A Biotech Investor’s Worst Nightmare Just Came True

biotechToday’s 75% drop in Seres Therapeutics (MCRB) stock is every biotech investor’s worst nightmare — and highlights the risks associated with dabbling in single stocks in the space.

From $35 to $8 in Minutes

MCRB shares were beaten to a pulp this morning after the company’s phase 2 study on a new microbiome treatment for preventing a bacterial infection failed. The product, called SER-109, was supposed to reduce risks associated with infection. Instead, according to clinical results, they did next to nothing.

The fallout is a company that was worth nearly $1.5 billion yesterday is now worth $372 million this morning.

Seres Therapeutics stock closed on Thursday at $35.77.

Friday, they opened at $8.52.


Unfortunately, this result isn’t all that uncommon in the biotech space, which offers all the thrills and terror of an amusement park ride — with much more risk.

Biotech stocks can offer incredible returns, but the losses are just as pronounced, if not more so. Companies can all but disappear overnight based on a single drug trial failure. Seres is holding on for dear life right now, hoping that it can modify SER-109 and make it more effective. But that could takes months or years to develop, assuming it ever does.
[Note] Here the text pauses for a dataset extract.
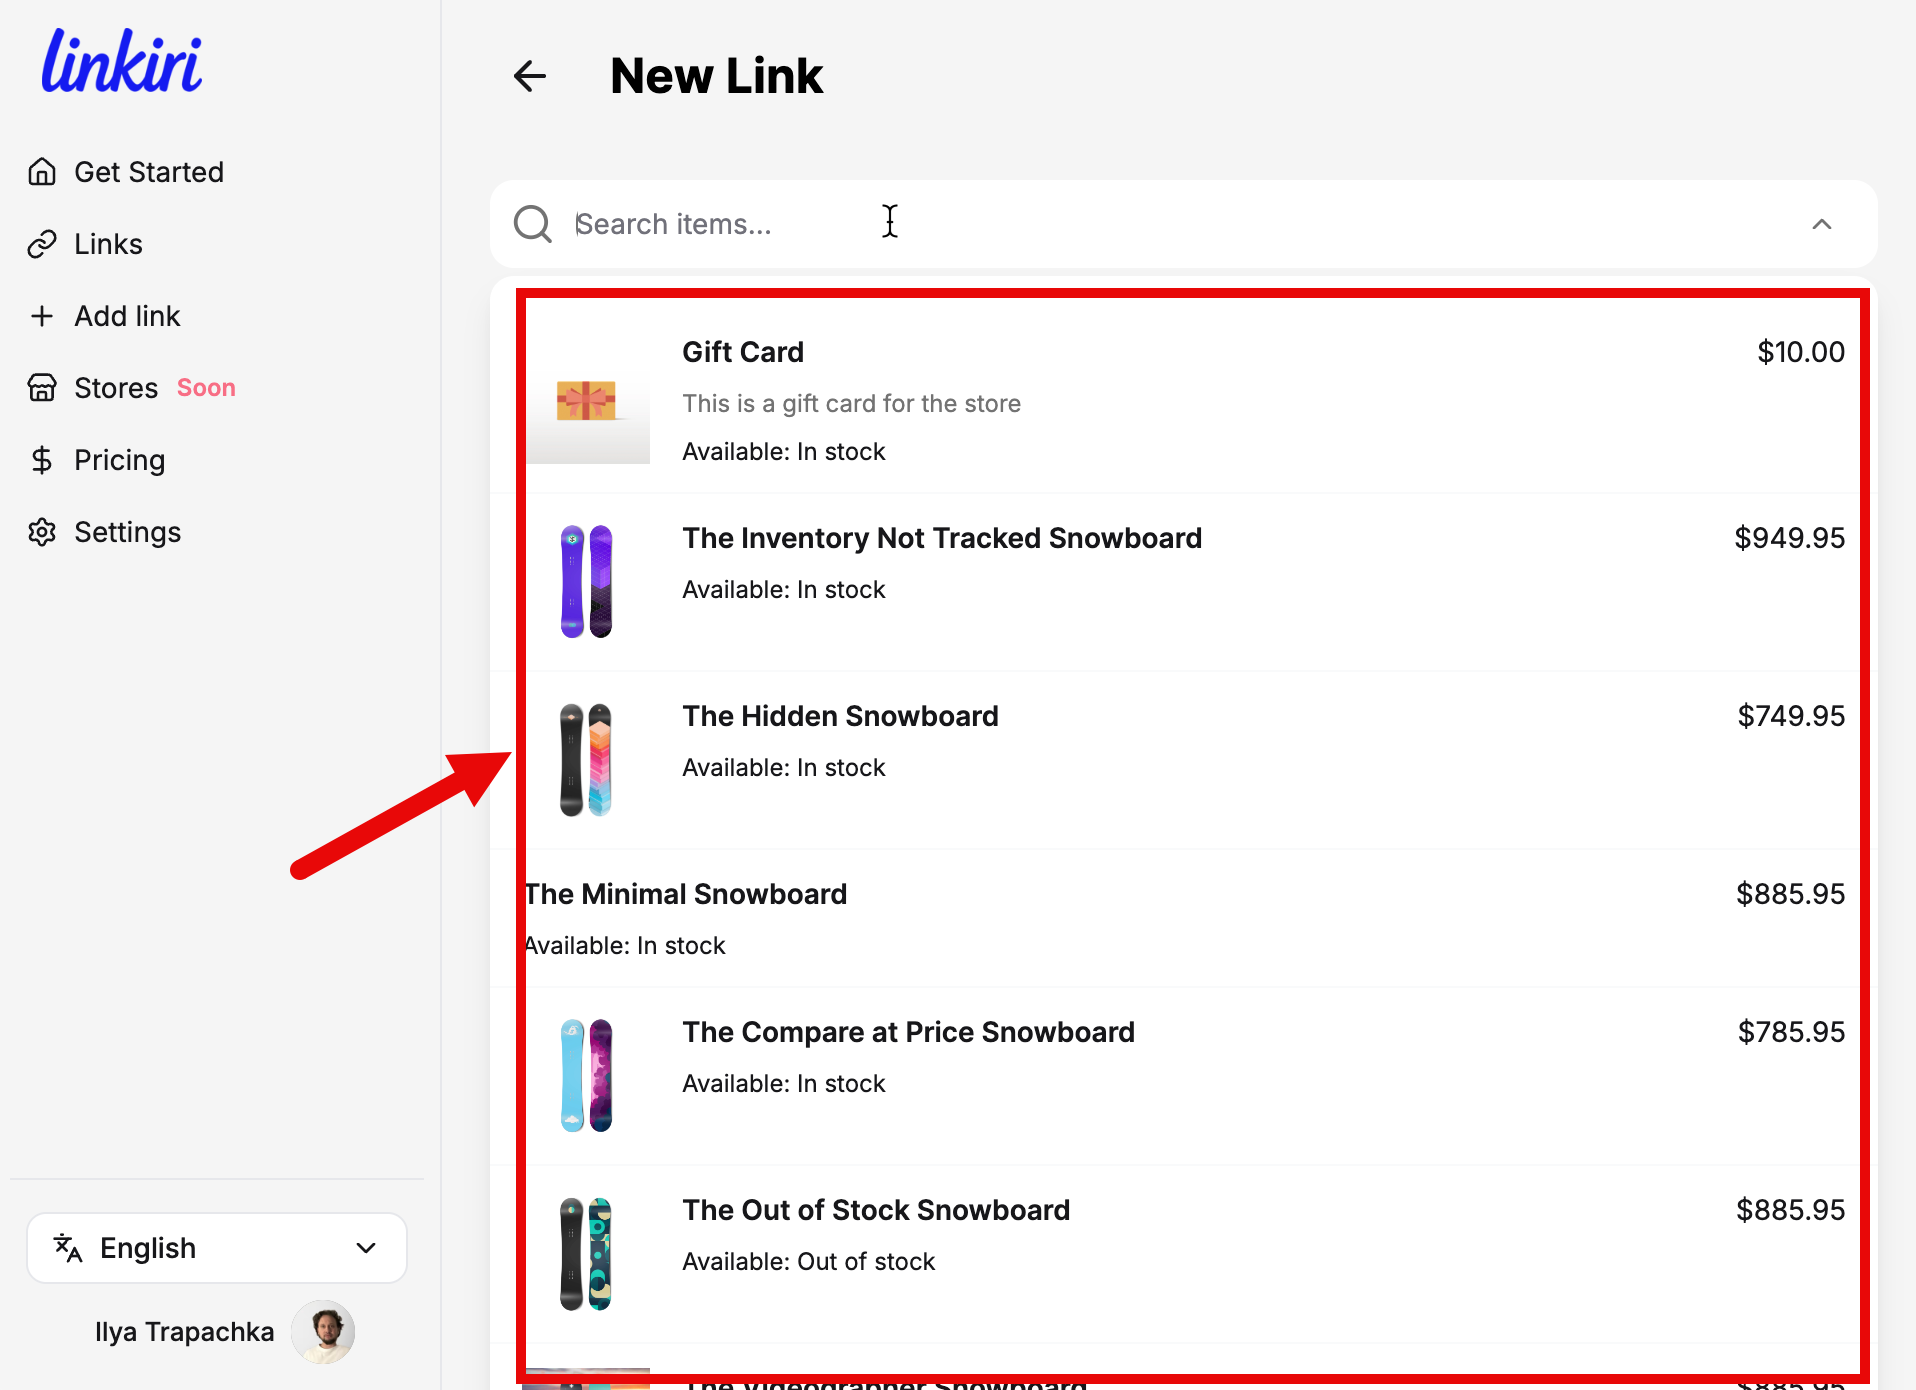Click the back arrow on the New Link page
This screenshot has width=1916, height=1390.
click(529, 75)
Thankfully, there’s a much less risky way to gain exposure to high-flying biotech stocks.

ETFs a Safer Bet

Enter ETFs. Exchange Traded Funds have been around for decades, but their real growth started around ten years ago. Nowadays, there’s an ETF for every country, every sector, every currency, commodity or asset class — you name it, there’s an ETF for that.
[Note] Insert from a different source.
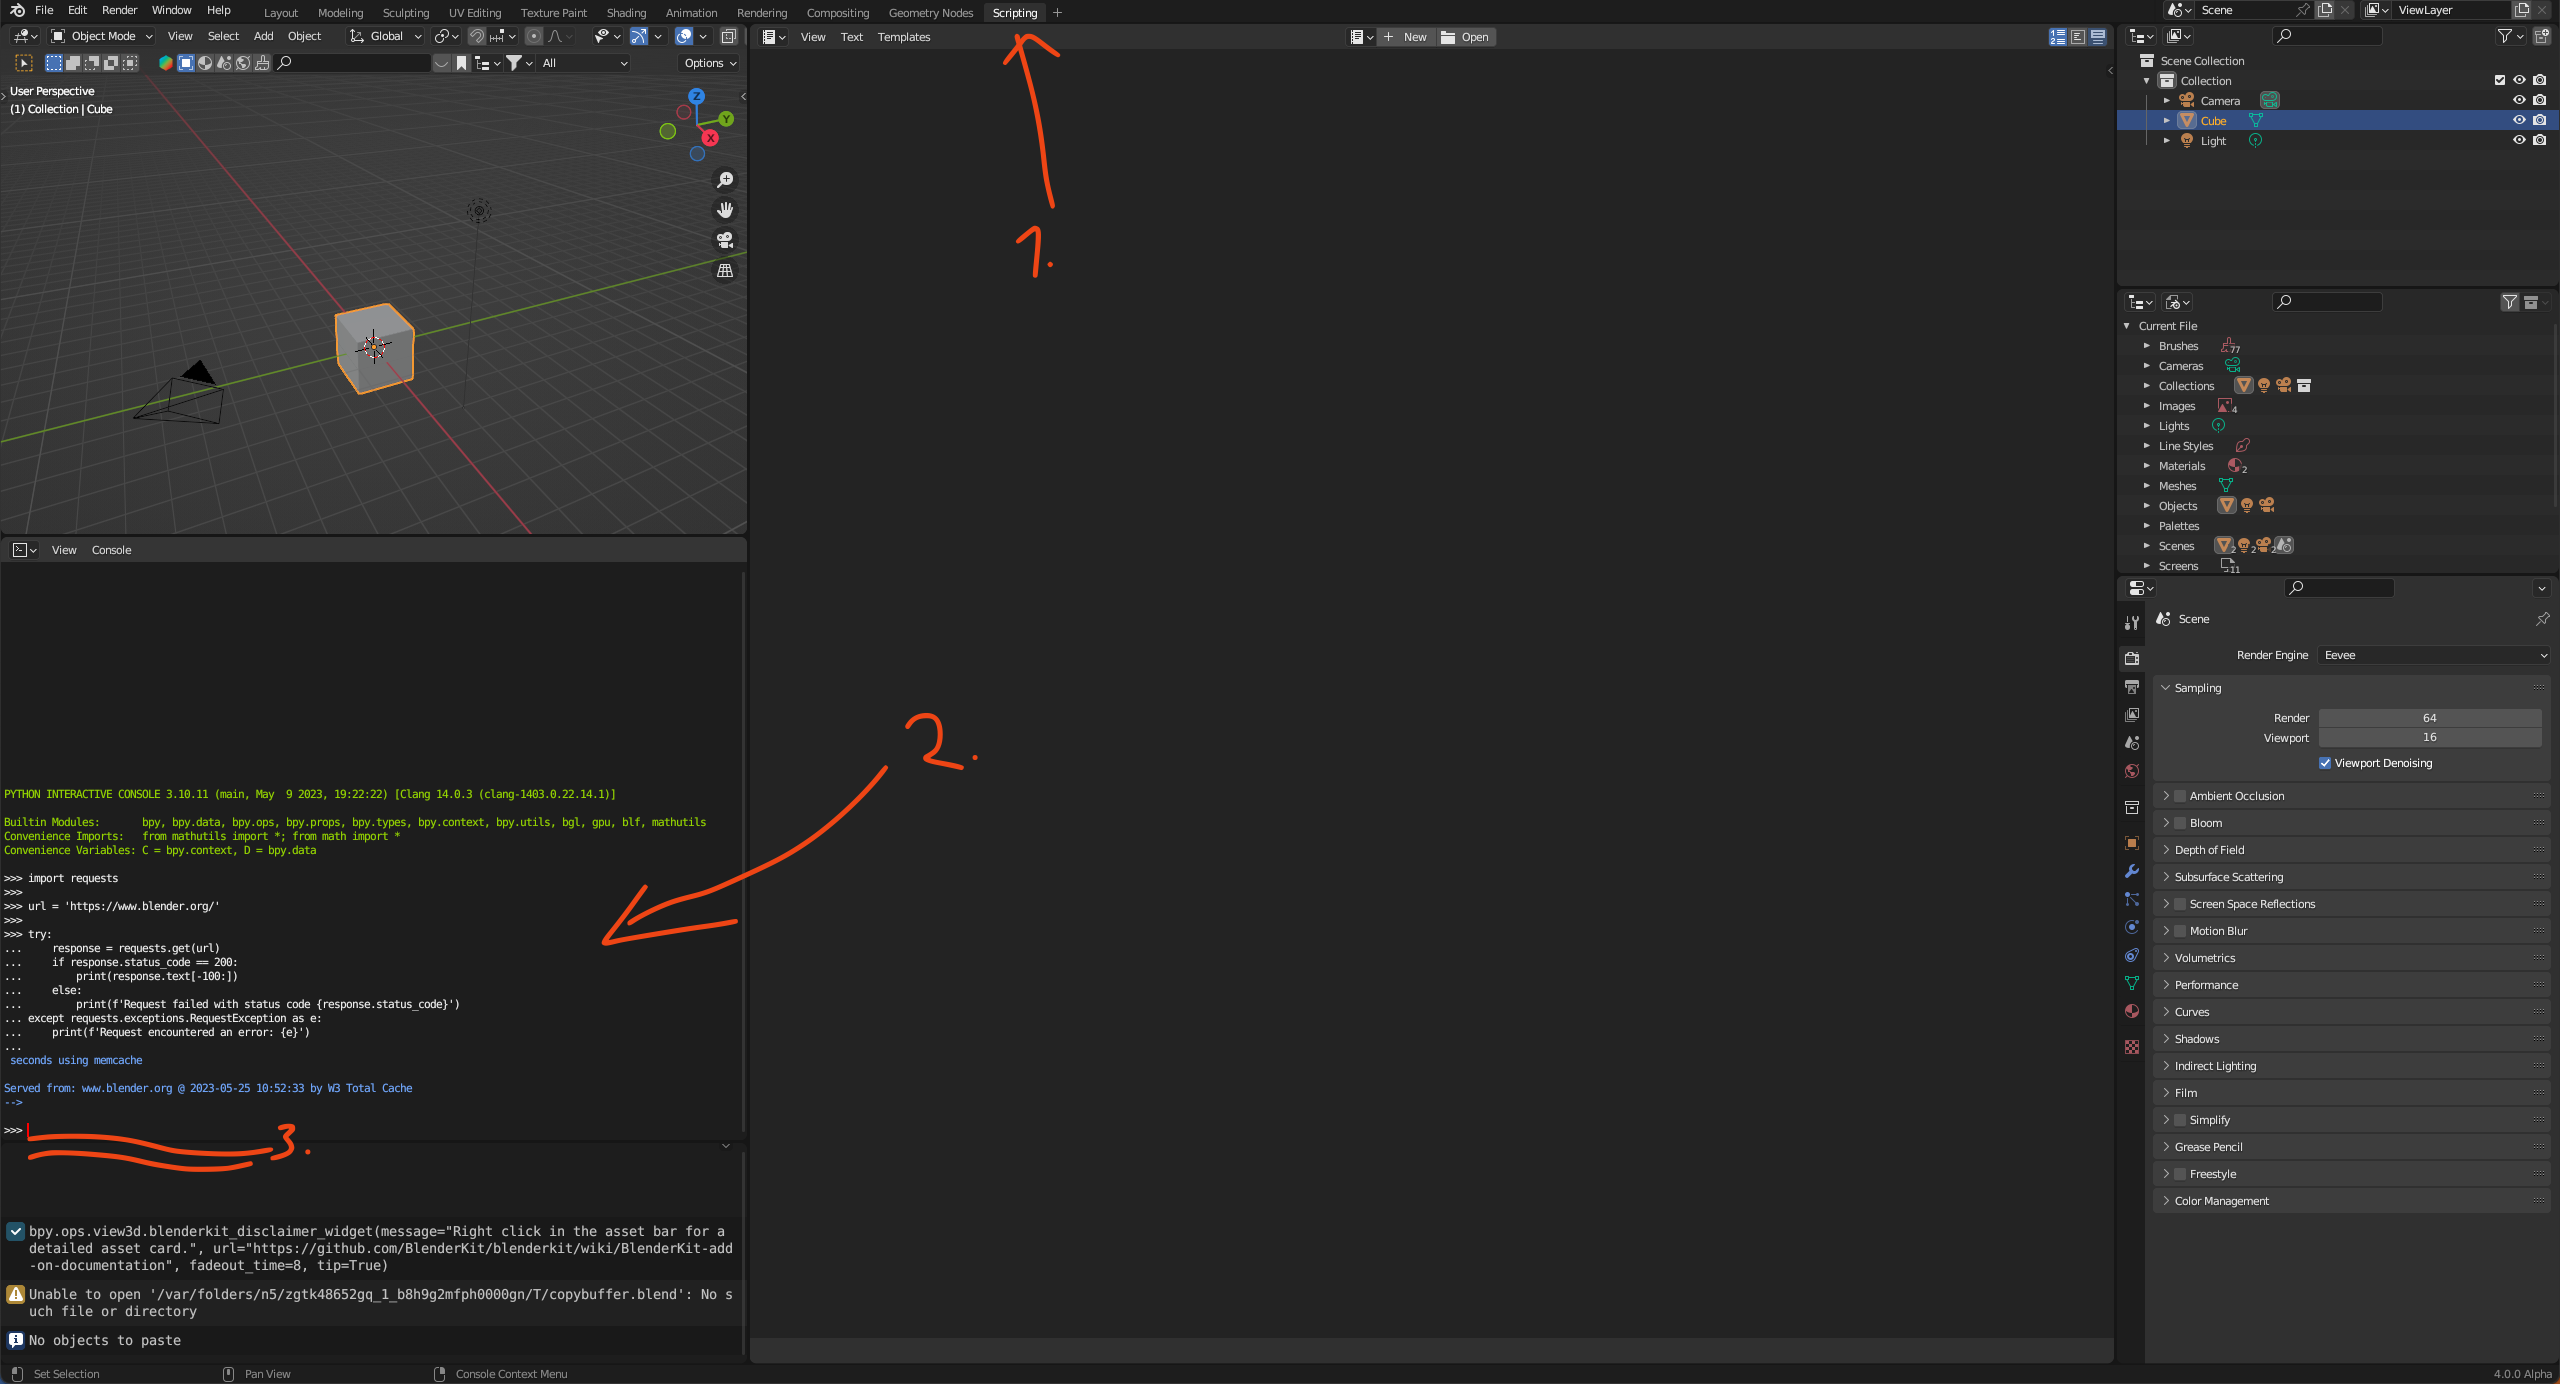Open the Templates menu in text editor
Image resolution: width=2560 pixels, height=1384 pixels.
903,37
If you want exposure to the biotech space, the IBB is your safest bet. With over $7.5 billion in assets, it’s the #1 fund in the biotech arena.

That doesn’t mean it doesn’t carry risks of its own, though. IBB hit an all-time high near $400 just over a year ago. At the time, the biotech space was hotter than a pistol, attracting investor assets at a record pace. Predictably, the bubble burst — as bubbles are wont to do — and IBB fell 40% over the next six months.
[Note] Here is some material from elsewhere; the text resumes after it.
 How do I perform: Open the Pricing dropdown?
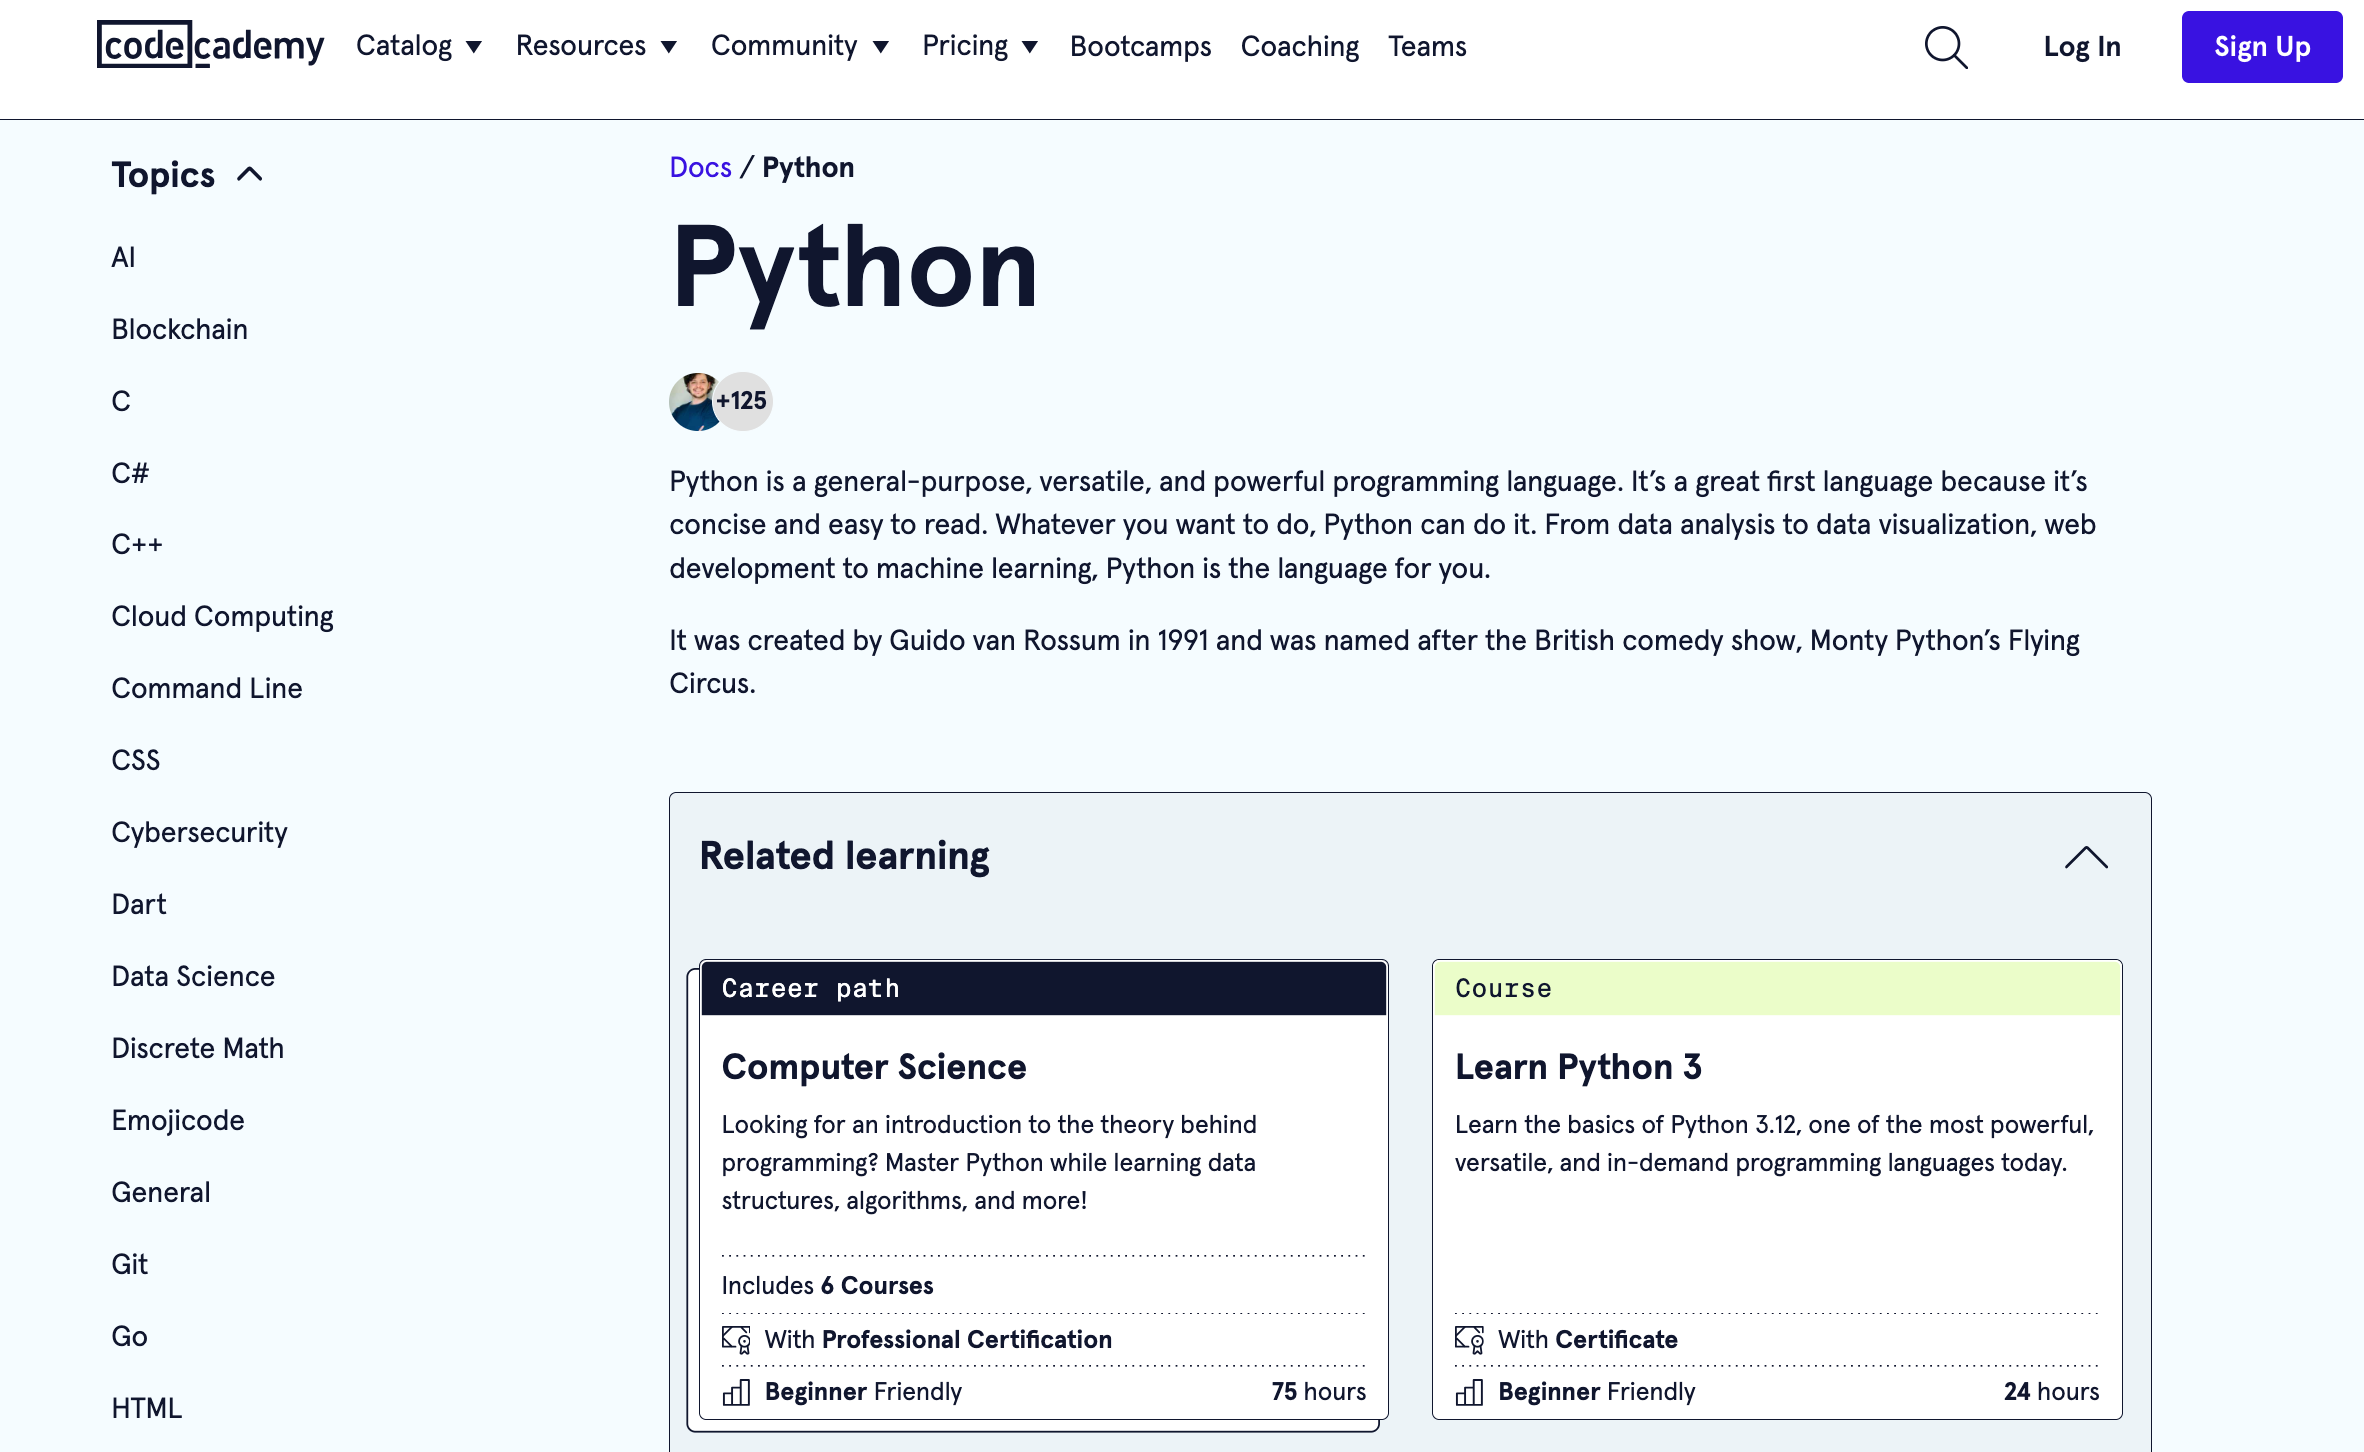click(x=979, y=46)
Biotech is coming back in vogue again, however. With interest rates and overall market volatility at all-time lows, investors’ risk appetite is high. IBB and similar biotech ETFs seem to have put in a solid floor. Investors want another taste of what the sector has to offer, and there’s nothing wrong with that.

But If you want a taste of cutting edge biotechnology, but still want to sleep at night, do it using ETFs. Otherwise you might just see your greatest investment nightmare come true.

The iShares NASDAQ Biotechnology Index (ETF) (NASDAQ:IBB) rose $0.72 (+0.25%) to $288.40 in Friday morning trading. The IBB, which is the largest biotech ETF in the world, has fallen 15% year-to-date.